What you are asked to do: Put the part of the records that opens with the line containing "has height=789, width=1756." and closes with the line containing "legend-item: all ages, Ischaemic heart disease (I20-I… is", both included, into a numbered list with blank lines left out.

##### Data for the task #####

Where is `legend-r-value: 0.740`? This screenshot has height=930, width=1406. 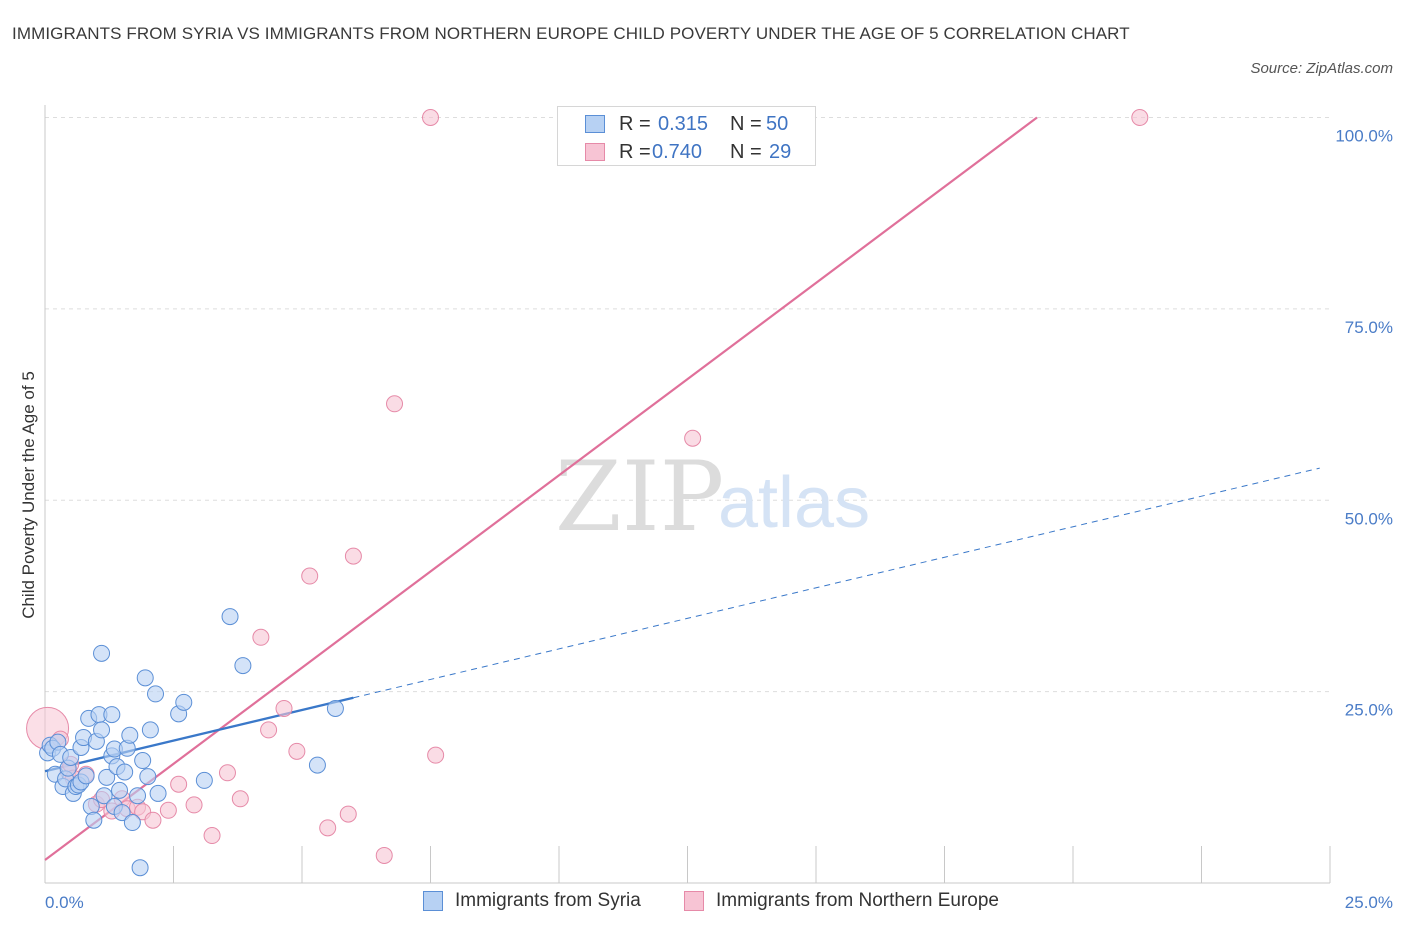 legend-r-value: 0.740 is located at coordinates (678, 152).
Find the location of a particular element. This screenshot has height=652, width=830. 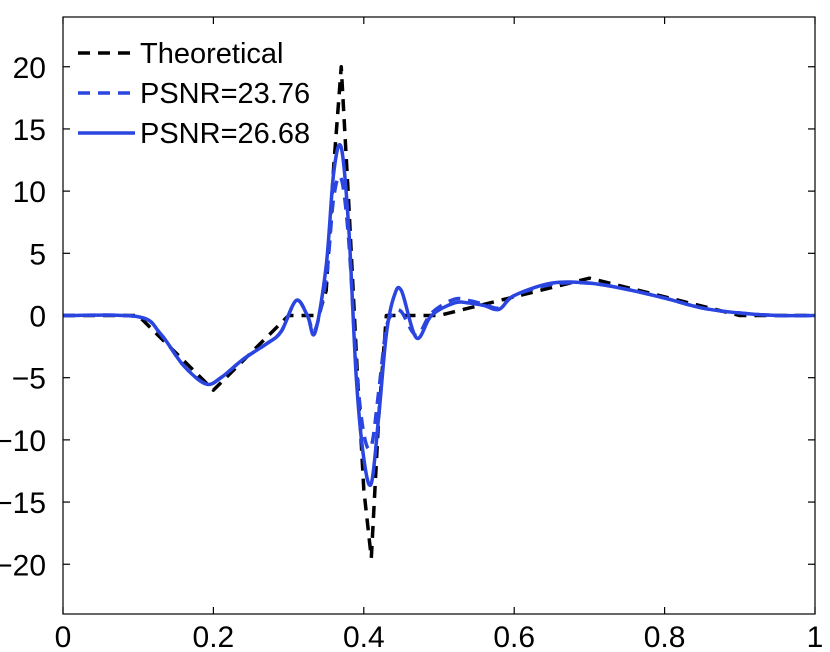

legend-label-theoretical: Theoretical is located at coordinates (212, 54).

#####
##### Data for the task #####

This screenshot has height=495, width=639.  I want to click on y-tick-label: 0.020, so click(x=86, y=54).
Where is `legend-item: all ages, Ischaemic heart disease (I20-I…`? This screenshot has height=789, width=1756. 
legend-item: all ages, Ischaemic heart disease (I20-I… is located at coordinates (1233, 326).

#####

Exercise output:
1. Where is `legend-item: all ages, Ischaemic heart disease (I20-I…`? This screenshot has height=789, width=1756. 
2. legend-item: all ages, Ischaemic heart disease (I20-I… is located at coordinates (1233, 326).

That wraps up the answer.